EXTRACT:
In addition to her work as head of the Webster University photography program and professor of communications, she has taught summer photography workshops in Florence, Italy at the Santa Reparata International School of Art (SRISA).

==Accomplishments as a photographer and educator==
===Images of Florence===
Stang's photography characteristically employs alternative cameras (such as the Olympus Pen-FT half-frame camera, the Kodak Brownie, and the Holga), or alternative formats (such as Polaroid emulsion transfers) and techniques. Her book of Polaroid emulsion transfers, Encountering Florence was published simultaneously in the U.S. and in Italy (under the title Firenze un Incontro) in 2007. Stang's use of the emulsion transfer process involves transferring the fragile, fabric-like emulsion layer of the photograph (bearing the image) to another surface, subtly transforming the original image in a variety of ways. The results were described in Photo Review as giving Stang's portraits of Florence's buildings, streets, statuary, and gardens "a delicate, draping quality ... reminiscent of the fabrics draped on the ancient statues within the images". An Italian reviewer observed that the photographic process presents "a city not previously seen and perhaps a little disquieting". The book's bi-lingual text in English and Italian was selected and edited by Stang and by Andrea Burzi and Susanna Sarti, both of Florence, to present accompanying word-portraits from authors in their own encounters with the city. A portfolio of Stang's work for the book is held by the Rare Books Collection of the Biblioteca Nazionale Centrale Firenze.

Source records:
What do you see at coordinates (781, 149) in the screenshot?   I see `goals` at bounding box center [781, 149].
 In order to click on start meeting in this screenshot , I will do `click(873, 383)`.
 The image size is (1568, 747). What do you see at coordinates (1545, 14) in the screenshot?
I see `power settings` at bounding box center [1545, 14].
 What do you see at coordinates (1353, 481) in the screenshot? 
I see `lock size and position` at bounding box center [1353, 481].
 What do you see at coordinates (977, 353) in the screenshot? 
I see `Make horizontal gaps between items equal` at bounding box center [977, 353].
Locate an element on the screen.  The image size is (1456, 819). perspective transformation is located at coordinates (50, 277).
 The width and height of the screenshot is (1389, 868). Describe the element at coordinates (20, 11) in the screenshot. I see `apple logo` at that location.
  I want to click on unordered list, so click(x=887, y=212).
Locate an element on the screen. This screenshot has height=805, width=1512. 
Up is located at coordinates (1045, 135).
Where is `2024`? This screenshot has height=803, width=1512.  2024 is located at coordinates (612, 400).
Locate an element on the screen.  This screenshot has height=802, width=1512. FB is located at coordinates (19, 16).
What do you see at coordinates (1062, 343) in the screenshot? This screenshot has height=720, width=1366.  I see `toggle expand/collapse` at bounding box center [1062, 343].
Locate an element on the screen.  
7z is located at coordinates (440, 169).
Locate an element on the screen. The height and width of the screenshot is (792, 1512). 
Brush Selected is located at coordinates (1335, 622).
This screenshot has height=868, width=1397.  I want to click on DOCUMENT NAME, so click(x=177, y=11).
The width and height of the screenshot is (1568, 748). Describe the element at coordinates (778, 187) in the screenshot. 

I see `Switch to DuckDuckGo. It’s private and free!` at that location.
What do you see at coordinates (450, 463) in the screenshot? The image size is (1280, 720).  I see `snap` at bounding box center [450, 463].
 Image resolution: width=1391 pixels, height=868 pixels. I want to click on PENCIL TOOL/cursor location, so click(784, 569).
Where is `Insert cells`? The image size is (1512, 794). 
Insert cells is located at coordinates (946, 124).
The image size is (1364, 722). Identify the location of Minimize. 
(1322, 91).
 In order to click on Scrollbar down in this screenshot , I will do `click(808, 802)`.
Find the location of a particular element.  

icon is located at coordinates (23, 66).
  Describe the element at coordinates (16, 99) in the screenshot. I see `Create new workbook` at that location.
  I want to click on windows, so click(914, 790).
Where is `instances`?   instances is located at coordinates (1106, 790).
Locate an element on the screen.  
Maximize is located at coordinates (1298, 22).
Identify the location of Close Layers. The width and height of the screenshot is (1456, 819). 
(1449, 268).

ASSIGNED TASK: Can you continue the article on Stang's photography, starting after its last sentence about the Biblioteca Nazionale Centrale Firenze?

RESPONSE BELOW:
===On Kodachrome's Last Day===
In 2010–11, Stang led the Webster University photography program in a six-month-long focus on the color reproduction qualities of Kodachrome film (long revered by professional and amateur photographer for its true, lush color rendition qualities) to mark the permanent discontinuing of the film's production by Kodak. The project ultimately turned into a book documenting the final demise of the medium, and the last day of Kodachrome production anywhere in the world (at Dwayne's Photo in Parsons, Kansas, on January 18, 2011).

Edited by Stang and fellow photographer Bill Barrett, Kodachrome: End of the Run presents a selection of four-score Kodachrome images shot on more than 100 roles of the film by Webster University students, faculty, and staff over a five-month period and processed by Dwayne's in the final hours as the last processing chemicals ran out. The book includes essays by Stang, Time Magazine worldwide pictures editor Arnold Drapkin, and Dwayne's Photo vice president Grant Steinle.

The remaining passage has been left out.